While wrestling with eliminating some concurrency warnings, I noticed that if I mark a type as frozen, the warnings disappear. This is a bit confusing as the docs state:
When the compiler isn’t in library evolution mode, all structures and enumerations are implicitly frozen, and this attribute is ignored.

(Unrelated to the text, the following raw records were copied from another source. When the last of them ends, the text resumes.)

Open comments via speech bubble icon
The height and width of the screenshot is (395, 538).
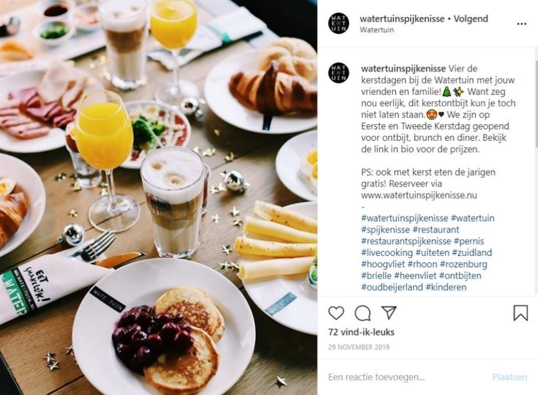pyautogui.click(x=362, y=313)
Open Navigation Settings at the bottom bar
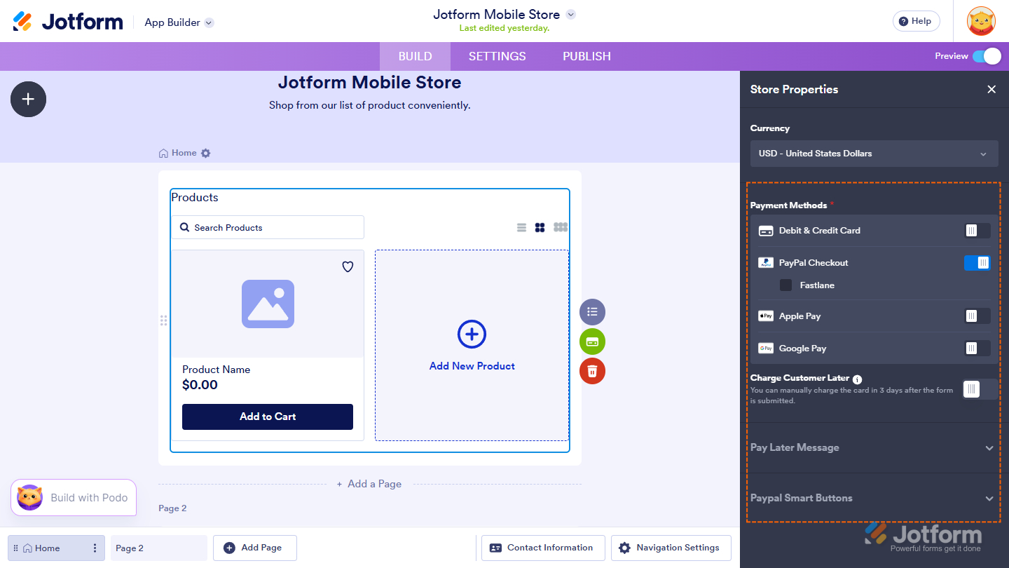 point(671,548)
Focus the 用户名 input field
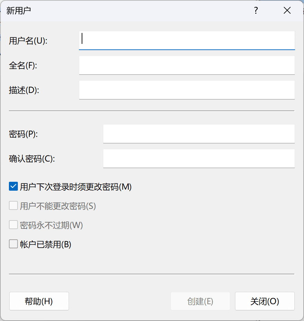Screen dimensions: 304x321 [x=187, y=40]
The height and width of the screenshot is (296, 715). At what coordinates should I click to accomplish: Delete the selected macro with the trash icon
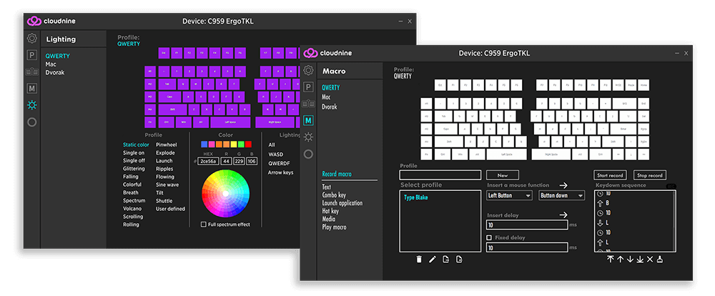419,259
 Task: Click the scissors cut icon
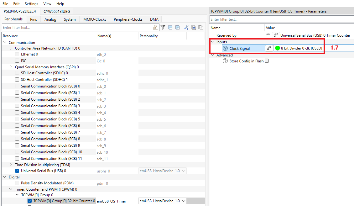[186, 28]
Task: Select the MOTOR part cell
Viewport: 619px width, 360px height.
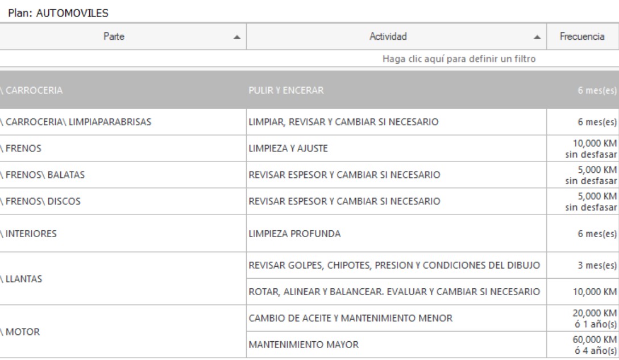Action: click(123, 332)
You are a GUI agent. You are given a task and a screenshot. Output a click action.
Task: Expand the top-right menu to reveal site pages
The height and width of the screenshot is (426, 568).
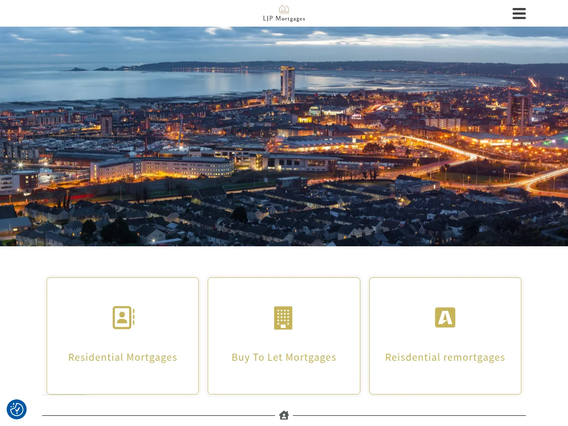[x=519, y=13]
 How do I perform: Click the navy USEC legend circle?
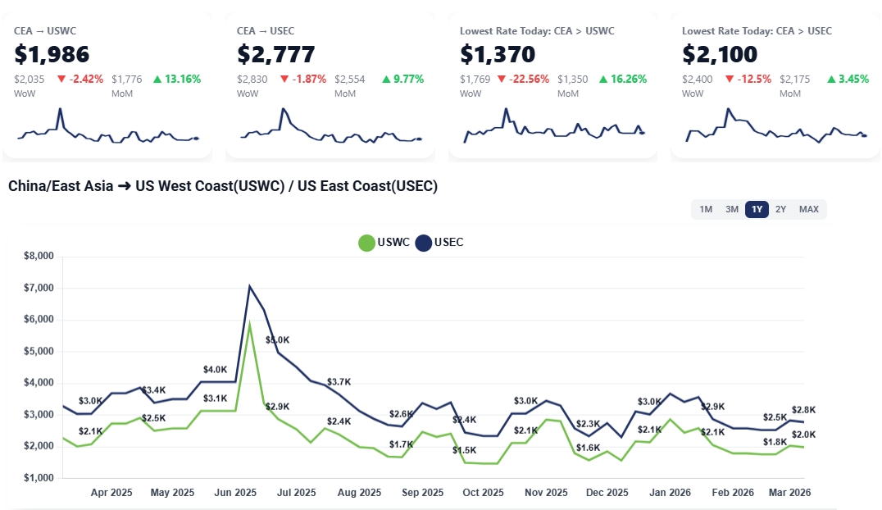click(423, 243)
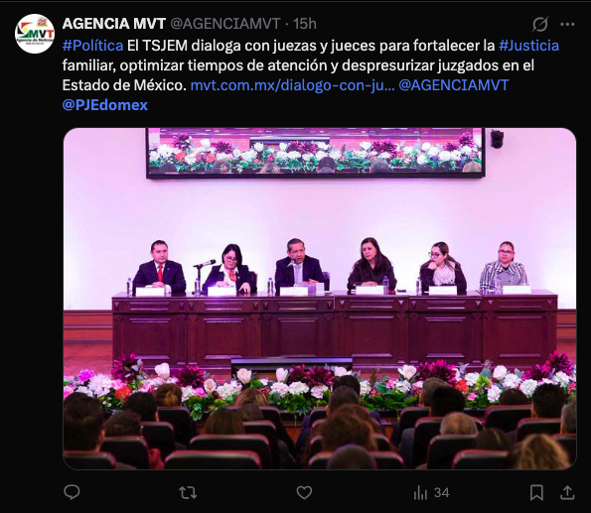Click the Grok explain icon
The width and height of the screenshot is (591, 513).
pos(539,24)
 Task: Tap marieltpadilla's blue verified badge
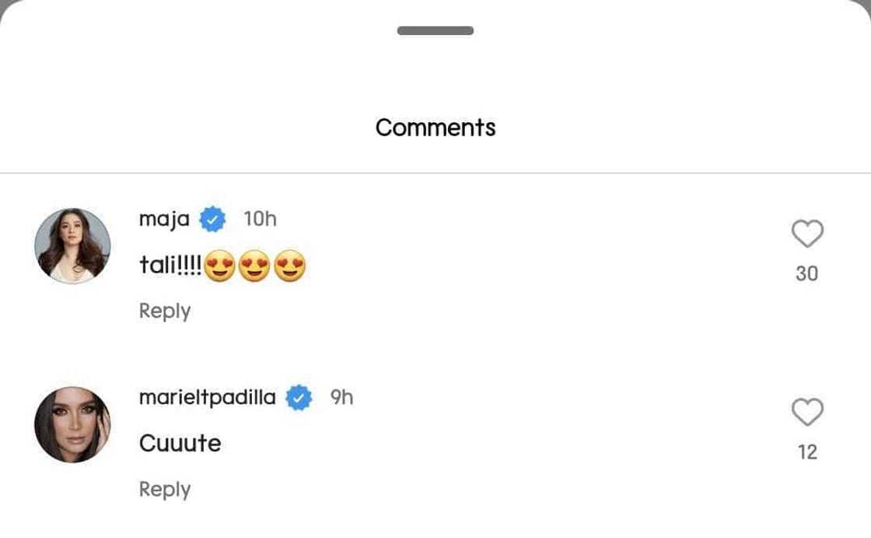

The affected project is an iOS app which organises its code into modules using a local swift package, and, afaict, library evolution mode isn't on. (BUILD_LIBRARY_FOR_DISTRIBUTION
= No)
This can be reproduced with the following types and module hierarchy:
Module 1
import Module2
@MainActor final class Container {
let a1 = A1()
let a2 = A2()
deinit {
a1.cleanup() // This is fine.
a2.cleanup() // WARNING: Cannot access property 'a2' with a non-sendable type 'A2' from non-isolated deinit; this is an error in Swift 6
}
}
internal struct A1 {
internal init() {}
internal func cleanup() {}
}
Module 2
public struct A2 {
public init() {}
public func cleanup() {}
}
When A2
isn't annotated with @frozen
, a warning is raised in the deinit. However, when A2
is annotated with the @frozen
attribute, the warning disappears.
So are we safe to assume that the @frozen
attribute does have utility outside of library evolution? Or is it that the implicitly frozen status of non-evolution mode types isn't being picked up by the compiler?